Page text:

Encoder (Memory Interface)

Encodes input text into latent representations for writing to or querying memory.

Model or implementation: BERT-large

Associative Memory (Memory Interface)

Stores compressed representations of text episodes.

Model or implementation: 512x768 Memory Matrix

Geometric Scaler

Scales the magnitude of the readout vector to align it with the write vector geometry.

Model or implementation: Scalar multiplication

Decoder

Generates text conditioned on the memory readout.

Model or implementation: GPT2-large

Novel Architectural Elements

Geometry-aware scaling block inserted between memory readout and decoder injection.

Modeling

Base Model: Larimar-1.3B (BERT-large encoder + GPT2-large decoder)

Training Method: Training-free geometric intervention (vector scaling)

Adaptation: None (inference-time intervention only)

Trainable Parameters: 0 (during intervention)

Key Hyperparameters:

scaling_factor_s: 3 to 4 (empirically determined optimal range)

Compute: Larimar inference: 3.1 seconds per WikiBio entry (on unspecified hardware, implied CPU/GPU mix). GRACE baseline: 162.5 seconds.

Problems to work on:
A) Answer these questions from the page on the Larimar memory architecture:
(i) Which model serves as the encoder?
(ii) What size is the memory matrix?
(iii) What range is given for scaling_factor_s?
B) Carry the page on the Larimar memory architecture forward from its last sentence.
The lines after this note have no part in this work.

(Data excerpts)
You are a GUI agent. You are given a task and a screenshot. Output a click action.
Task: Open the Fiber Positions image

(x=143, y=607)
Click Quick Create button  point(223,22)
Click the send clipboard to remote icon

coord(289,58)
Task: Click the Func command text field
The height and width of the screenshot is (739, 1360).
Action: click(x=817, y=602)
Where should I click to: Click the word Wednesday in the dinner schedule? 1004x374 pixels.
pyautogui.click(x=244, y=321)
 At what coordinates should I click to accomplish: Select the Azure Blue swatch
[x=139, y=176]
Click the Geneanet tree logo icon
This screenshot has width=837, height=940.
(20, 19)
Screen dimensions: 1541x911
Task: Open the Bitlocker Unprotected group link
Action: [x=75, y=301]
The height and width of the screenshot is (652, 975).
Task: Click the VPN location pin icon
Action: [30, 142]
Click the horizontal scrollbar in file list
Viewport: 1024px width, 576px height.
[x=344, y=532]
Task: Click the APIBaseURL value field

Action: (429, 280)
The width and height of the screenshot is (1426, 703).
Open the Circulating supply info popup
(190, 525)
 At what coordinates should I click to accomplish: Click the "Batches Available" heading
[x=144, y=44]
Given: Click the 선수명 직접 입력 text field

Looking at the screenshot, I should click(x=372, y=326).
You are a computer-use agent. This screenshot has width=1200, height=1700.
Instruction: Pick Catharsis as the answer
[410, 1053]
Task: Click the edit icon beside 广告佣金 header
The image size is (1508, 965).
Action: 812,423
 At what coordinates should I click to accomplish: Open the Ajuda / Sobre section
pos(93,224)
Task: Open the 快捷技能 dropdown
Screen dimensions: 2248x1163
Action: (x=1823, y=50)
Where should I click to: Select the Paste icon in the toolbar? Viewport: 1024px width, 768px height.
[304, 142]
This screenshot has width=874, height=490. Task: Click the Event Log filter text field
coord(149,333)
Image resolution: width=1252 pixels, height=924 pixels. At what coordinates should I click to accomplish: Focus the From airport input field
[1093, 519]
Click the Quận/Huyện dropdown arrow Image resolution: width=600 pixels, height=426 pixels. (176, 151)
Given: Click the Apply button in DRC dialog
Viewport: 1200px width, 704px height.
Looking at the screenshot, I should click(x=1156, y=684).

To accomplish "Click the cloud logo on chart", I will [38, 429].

Results of the tasks:
A)
(i) BERT-large
(ii) 512x768
(iii) 3 to 4

B)
Comparison to Prior Work

vs. GRACE: Training-free (vector scaling) vs. optimization-based (backpropagation); 50x faster.
vs. Context-grounding: Manipulates latent memory representations directly rather than token-level context [not cited in paper]
vs. ROME/MEMIT: Does not permanently alter model weights, only conditions generation via memory state [not cited in paper]

Limitations

Strictly dependent on the Larimar architecture (encoder-memory-decoder); not directly applicable to standard decoder-only LLMs without external memory.
Requires empirical tuning of the scaling factor s.
Evaluation limited to one hallucination benchmark (WikiBio).

Reproducibility

Code availability is not explicitly provided in the paper text. The method relies on the Larimar model (which has its own citation/codebase) and the WikiBio hallucination benchmark (publicly available on HuggingFace). Implementation of the scaling is a simple vector operation.

📊 Experiments & Results

Evaluation Setup

Correction of hallucinated Wikipedia biographies using correct facts stored in memory.

Benchmarks:

WikiBio Hallucination Benchmark (Factuality correction / Hallucination mitigation)

Metrics:

RougeL score
Jaccard similarity
Statistical methodology: Not explicitly reported in the paper

Key Results

Benchmark	Metric	Baseline	This Paper	Δ
WikiBio	RougeL	0.49	0.72	+0.23
WikiBio	Jaccard similarity	0.44	0.65	+0.21
WikiBio Synthesis Time	Seconds per entry	162.5	3.1	-159.4
WikiBio	RougeL	0.39	0.79	+0.40

Experiment Figures

Histograms of geometric properties (distance, angle, norm) between readout, write, and generate vectors.

Impact of scaling factor 's' on RougeL/Jaccard scores and geometric alignment.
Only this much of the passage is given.